Redict 7.3.0, a copyleft fork of Redis, is now available
Licensing, Legal, and Commercial Use
- Redict uses LGPLv3, described as “weak copyleft”:
- Private modifications don’t need to be published.
- If you distribute a compiled Redict executable, you must provide Redict’s source and your changes.
- Several commenters say LGPL is widely understood and easy to comply with; others argue that in the EU “distribution” rules are stringent and legal departments may resist copyleft for risk reasons.
- Distinction is drawn between:
- Redis: now SSPL; mainly restricts offering Redis “as a service”.
- Redict: copyleft, but OK for most commercial/cloud use that doesn’t redistribute binaries.
- Valkey: keeps the old permissive Redis license.
- Some see copyleft as “strings attached” and prefer MIT/BSD; others argue copyleft guarantees user freedoms and prevents closed forks from capturing community work.
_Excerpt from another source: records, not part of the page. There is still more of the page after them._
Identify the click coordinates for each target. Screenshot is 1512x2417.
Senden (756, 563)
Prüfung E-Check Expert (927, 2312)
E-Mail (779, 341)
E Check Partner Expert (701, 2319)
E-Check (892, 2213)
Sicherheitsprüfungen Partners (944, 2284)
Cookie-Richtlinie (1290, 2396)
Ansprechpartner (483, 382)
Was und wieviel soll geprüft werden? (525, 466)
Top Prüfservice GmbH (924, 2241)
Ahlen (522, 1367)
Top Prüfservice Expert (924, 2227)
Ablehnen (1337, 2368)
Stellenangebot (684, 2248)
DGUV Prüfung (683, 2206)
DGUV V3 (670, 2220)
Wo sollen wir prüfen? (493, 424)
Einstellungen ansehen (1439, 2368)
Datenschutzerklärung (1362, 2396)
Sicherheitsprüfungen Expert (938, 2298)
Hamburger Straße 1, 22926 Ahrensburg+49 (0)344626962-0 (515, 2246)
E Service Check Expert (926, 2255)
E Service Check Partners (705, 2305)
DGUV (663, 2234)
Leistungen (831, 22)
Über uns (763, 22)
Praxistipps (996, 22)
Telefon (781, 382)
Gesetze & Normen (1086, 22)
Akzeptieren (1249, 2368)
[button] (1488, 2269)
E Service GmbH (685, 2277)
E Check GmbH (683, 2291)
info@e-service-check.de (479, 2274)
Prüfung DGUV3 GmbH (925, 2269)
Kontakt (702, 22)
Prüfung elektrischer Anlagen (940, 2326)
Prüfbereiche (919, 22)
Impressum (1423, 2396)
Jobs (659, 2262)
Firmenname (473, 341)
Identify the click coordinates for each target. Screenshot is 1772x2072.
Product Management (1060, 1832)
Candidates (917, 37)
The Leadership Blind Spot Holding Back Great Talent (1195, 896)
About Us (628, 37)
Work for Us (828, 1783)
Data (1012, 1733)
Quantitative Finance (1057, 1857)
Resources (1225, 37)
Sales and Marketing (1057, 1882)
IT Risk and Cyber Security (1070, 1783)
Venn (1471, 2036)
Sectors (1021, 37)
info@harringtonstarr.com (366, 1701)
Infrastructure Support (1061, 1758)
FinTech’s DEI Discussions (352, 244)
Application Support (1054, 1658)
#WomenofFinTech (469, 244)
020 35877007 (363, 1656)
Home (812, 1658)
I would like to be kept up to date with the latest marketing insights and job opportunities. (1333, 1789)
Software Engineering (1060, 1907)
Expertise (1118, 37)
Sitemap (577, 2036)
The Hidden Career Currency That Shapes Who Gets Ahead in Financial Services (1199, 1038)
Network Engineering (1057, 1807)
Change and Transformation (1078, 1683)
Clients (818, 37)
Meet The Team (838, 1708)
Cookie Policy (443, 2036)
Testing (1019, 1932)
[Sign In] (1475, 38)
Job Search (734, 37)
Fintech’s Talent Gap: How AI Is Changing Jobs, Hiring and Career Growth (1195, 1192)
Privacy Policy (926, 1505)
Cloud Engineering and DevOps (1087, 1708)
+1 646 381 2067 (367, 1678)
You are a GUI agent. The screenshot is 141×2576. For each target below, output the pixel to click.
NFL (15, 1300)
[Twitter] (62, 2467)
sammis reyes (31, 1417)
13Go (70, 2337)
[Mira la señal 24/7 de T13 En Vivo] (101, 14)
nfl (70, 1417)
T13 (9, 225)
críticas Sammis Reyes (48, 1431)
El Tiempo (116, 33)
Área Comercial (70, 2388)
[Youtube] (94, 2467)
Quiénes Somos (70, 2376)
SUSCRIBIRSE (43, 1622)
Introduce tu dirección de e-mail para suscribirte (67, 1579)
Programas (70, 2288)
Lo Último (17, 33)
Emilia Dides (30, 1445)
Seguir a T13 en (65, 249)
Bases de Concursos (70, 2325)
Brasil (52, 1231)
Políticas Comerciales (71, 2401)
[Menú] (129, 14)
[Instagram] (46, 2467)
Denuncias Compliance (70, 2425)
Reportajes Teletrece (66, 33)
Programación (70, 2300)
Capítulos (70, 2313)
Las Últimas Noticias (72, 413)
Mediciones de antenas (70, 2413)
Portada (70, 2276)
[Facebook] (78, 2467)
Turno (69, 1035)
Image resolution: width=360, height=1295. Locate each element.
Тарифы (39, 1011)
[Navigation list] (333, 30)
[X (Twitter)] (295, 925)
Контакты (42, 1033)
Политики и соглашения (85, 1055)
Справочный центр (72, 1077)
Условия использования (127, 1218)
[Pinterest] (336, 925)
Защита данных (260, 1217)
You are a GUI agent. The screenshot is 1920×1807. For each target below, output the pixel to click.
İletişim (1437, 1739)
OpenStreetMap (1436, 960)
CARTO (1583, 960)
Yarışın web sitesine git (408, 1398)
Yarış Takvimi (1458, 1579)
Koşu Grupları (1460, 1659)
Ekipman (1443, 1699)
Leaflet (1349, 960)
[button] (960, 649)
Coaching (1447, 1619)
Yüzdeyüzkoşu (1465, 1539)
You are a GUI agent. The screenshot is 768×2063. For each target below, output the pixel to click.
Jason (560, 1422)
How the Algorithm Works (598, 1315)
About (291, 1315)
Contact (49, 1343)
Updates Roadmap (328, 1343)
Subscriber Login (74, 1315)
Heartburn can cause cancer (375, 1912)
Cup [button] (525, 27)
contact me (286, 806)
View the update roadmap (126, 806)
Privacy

Why Forks Exist and Reactions to Redis Relicensing
- Many are upset that Redis switched away from a FOSS license after building its ecosystem under BSD; this is seen as “shutting the door behind them”.
- There is debate over morality:
- One side: Redis is trying to monopolize commercialization of a largely community-built codebase, using trademark and license changes.
- Other side: companies are allowed to seek revenue; contributors knew they were contributing under BSD and CLAs where applicable.
- SSPL is widely characterized as “source-available, not open source” and mainly a mechanism to block cloud competitors.
Redict vs Valkey vs Other Forks
- Redict:
- Hosted on Codeberg; intentionally copyleft to prevent code flowing back into Redis.
- Aims for stability, finite scope, and long-term maintenance; “near feature-complete”.
- Binary-compatible with Redis modules like RedisJSON; images published from scratch base with clear SPDX data.
- Valkey:
- Under Linux Foundation, permissive license, on GitHub; expected to attract former Redis contributors and corporate backing.
- Roadmap includes better performance, memory efficiency, clustering usability, observability, and integration with CNCF projects; more open to innovation.
- KeyDB is noted as an older high-performance fork that diverged and lacks many newer Redis features.
Ecosystem, Governance, and Practical Choices
- Some expect most commercial users can safely pick any fork; restrictions matter mainly for hosts offering managed services.
- Redict governance is currently an informal “do-ocracy” with discussion of a future foundation; cautious about introducing Rust/wasm unless clearly beneficial.
- Several commenters say they’ll simply switch
redisto Redict or Valkey in configs and keep using managed services (e.g., AWS ElastiCache), largely indifferent to branding as long as functionality remains.